She is angry..

blanco1

New member
she look to think: "don't tuch me in my bark!" lol

img2967se0.jpg
 

oli

New member
Damn you guys got some really beautiful s. ciliaris in Europe I have noticed.....I like that yellow mouth, why is it that the strophurus have either dark blue mouths or a bright yellow like this one? Pink is the usual mouth lining color on most geckos, but these are very unusual+interesting....
 

kanopy

New member
Why,I'm not sure but an hypothesis could be that the association of the mouth color with the spraying of their fluid could help to deter predators.
This might be effective mostly on diurnal predators but also this presume that their predators can detect this coloration. Most Strophurus have blue-dark blue inner mouth color, others yellow and S.elderi has the typical pink color.
Fred
 

oli

New member
Would this mean that the eurodactylodae which can squirt the same liquid has a similar mouth lining color, or another warning color type of defense adaptation?
 

kanopy

New member
I just think the inside color of the mouth is another attribute, but not linked directly with the spraying ability(the inside color of S.elderi is in no way impressive for exemple).
Now I don't really know the behavior of Eurydactylodes sp,in particular if they wide open their mouth when in front of a potential predator,nor if they exhibit any other particularity of that kind.
Fred
 

kergao

New member
Very nice picture.
:shock: I don't expect that the yellow/orange is so bright !!

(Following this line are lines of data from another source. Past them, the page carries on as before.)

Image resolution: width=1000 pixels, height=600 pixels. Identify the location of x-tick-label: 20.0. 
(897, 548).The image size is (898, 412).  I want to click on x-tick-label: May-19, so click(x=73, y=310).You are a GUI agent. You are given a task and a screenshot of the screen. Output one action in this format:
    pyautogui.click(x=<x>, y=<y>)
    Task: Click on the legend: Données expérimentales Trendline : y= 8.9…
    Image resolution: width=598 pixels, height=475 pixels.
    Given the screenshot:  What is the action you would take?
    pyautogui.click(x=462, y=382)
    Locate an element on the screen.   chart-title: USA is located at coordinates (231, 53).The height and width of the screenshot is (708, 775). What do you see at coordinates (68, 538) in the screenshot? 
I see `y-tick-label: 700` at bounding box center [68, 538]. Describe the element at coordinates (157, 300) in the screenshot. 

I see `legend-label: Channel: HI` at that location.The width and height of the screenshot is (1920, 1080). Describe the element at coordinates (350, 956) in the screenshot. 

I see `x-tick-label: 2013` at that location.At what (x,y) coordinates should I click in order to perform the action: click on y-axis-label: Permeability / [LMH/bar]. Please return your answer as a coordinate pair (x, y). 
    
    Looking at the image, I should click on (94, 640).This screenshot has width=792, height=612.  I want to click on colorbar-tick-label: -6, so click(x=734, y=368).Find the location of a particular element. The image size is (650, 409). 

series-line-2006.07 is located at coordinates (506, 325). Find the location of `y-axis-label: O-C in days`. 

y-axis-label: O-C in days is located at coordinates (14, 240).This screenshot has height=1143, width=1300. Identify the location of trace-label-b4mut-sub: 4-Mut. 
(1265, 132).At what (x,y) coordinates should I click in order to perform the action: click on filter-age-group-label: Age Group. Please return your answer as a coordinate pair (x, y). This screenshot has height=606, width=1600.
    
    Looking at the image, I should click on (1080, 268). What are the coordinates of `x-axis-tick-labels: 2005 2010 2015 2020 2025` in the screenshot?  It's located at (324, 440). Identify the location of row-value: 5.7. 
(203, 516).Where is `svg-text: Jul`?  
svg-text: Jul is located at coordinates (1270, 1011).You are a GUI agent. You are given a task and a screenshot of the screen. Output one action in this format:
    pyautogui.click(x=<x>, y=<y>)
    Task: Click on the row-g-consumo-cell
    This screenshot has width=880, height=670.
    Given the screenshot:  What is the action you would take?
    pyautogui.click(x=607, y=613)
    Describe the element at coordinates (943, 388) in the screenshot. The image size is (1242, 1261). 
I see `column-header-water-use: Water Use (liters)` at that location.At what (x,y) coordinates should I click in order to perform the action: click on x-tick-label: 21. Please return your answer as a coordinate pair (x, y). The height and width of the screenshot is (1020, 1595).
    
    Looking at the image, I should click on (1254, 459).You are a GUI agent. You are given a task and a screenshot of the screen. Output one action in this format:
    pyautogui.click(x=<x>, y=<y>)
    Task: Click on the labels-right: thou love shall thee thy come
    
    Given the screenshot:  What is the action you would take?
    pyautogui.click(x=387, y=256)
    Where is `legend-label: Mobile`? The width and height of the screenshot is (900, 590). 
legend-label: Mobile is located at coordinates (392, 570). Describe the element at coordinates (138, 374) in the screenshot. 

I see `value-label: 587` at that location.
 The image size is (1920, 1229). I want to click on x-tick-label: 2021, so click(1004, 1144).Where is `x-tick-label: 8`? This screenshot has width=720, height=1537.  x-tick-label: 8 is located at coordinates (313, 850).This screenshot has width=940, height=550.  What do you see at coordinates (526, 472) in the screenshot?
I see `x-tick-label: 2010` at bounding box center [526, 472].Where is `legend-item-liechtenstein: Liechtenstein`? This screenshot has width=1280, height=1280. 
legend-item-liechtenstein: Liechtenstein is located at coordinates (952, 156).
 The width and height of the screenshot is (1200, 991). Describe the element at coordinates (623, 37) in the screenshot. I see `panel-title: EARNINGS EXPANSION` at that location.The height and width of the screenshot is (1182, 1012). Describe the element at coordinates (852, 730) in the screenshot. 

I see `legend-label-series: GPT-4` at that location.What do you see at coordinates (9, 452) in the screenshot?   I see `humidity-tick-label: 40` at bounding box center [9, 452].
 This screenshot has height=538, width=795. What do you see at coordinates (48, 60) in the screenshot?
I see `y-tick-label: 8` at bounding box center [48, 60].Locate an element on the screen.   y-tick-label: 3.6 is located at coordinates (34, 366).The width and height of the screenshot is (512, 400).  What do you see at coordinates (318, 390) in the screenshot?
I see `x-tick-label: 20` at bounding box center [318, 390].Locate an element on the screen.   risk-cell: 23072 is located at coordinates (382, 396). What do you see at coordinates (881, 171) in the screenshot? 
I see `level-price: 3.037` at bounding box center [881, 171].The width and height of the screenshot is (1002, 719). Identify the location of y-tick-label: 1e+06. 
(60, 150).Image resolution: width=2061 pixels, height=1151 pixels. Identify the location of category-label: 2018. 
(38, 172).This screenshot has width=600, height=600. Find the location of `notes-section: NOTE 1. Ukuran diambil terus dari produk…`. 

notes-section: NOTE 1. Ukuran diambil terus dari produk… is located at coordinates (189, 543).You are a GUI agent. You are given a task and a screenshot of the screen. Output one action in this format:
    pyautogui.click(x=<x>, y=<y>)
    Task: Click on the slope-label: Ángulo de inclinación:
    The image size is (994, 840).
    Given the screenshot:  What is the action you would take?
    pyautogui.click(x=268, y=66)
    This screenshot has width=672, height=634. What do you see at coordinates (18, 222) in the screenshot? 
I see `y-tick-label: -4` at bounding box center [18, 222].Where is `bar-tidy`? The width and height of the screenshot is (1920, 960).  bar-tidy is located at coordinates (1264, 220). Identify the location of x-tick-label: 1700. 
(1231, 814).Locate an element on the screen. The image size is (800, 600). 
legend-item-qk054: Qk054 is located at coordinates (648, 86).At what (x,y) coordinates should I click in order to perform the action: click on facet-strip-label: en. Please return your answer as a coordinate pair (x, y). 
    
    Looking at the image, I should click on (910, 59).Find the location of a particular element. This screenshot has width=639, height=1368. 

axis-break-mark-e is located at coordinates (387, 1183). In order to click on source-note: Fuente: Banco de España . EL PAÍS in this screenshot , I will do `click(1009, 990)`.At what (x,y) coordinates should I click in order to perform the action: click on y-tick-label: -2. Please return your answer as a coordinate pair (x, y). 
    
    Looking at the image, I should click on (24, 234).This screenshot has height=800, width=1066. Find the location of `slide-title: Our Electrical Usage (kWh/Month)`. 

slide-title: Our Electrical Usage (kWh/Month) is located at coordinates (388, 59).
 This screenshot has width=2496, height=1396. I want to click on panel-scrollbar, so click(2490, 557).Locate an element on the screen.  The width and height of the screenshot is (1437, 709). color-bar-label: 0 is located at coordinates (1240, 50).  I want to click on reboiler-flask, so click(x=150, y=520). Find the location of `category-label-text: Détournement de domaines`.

Fred & Oli : it seems that inner mouth coloration come from the behaviour's evolution of this genus. Due to the durnial activity of them, mouth coloration appears first with dark blue and evolved in some species in yellow. Like Fred said it's a benefit to affraid diurnal predators. This hypothesis was developped by J. MELVILLE, J.A. SCHULTE, A. LARSON.
The connection between coloration and diurnal behaviour is done by the ancestral evolution of a dark mouth coloration which can't affect seriously nocturnal predators.
This kind of attribute appears in some other species of the diplodactylinae (Saltuarius cornutus which is arboreal too).

Does they have the same (kind of) predators ?

Some interesting precisions can be found in the article, which was online a few months before, "A molecular study of phylogenetic relationships evolution of antipredator strategies in Australia Diplodactylus geckos, subgenus Strophurus"

Kei_on : I think so. S.c.ciliaris have dark blue mouth and S.c.aberrans have yellow mouth. To my mind, there are only S.c.abberans and S.taeniatus which express yellow mouth color.